Work request — All lines from the one containing "Open the emoji picker in the chat input bar" to the final line of the material should be retyped exactly. Nothing else belongs in the response.

Information shown —
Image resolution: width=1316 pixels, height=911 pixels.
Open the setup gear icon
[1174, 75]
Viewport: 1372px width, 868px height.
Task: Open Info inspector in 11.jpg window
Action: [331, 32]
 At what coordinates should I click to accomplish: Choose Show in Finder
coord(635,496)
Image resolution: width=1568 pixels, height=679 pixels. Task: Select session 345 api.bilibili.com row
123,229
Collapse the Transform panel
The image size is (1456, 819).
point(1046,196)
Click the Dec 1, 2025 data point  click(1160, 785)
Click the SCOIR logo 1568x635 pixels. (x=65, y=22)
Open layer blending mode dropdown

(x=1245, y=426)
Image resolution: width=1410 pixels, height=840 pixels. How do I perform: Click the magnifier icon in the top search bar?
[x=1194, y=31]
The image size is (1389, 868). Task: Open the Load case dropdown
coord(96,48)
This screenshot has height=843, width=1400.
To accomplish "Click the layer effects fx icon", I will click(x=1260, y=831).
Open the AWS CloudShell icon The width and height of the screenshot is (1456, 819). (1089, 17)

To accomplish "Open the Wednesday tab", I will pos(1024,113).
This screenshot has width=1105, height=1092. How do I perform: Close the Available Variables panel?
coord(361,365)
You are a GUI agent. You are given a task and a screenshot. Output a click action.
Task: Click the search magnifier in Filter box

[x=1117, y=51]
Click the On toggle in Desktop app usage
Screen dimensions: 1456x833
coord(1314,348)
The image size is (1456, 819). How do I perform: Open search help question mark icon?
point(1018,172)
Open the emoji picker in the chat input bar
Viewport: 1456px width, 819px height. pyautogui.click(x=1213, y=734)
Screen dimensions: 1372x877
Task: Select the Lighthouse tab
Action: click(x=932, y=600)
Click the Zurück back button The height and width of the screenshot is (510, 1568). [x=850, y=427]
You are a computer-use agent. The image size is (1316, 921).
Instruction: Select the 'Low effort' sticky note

Exercise solution —
Open the emoji picker in the chat input bar
Viewport: 1456px width, 819px height. pyautogui.click(x=1213, y=734)
Screen dimensions: 1372x877
Task: Select the Lighthouse tab
Action: click(x=932, y=600)
Click the Zurück back button The height and width of the screenshot is (510, 1568). [x=850, y=427]
You are a computer-use agent. The image size is (1316, 921).
Instruction: Select the 'Low effort' sticky note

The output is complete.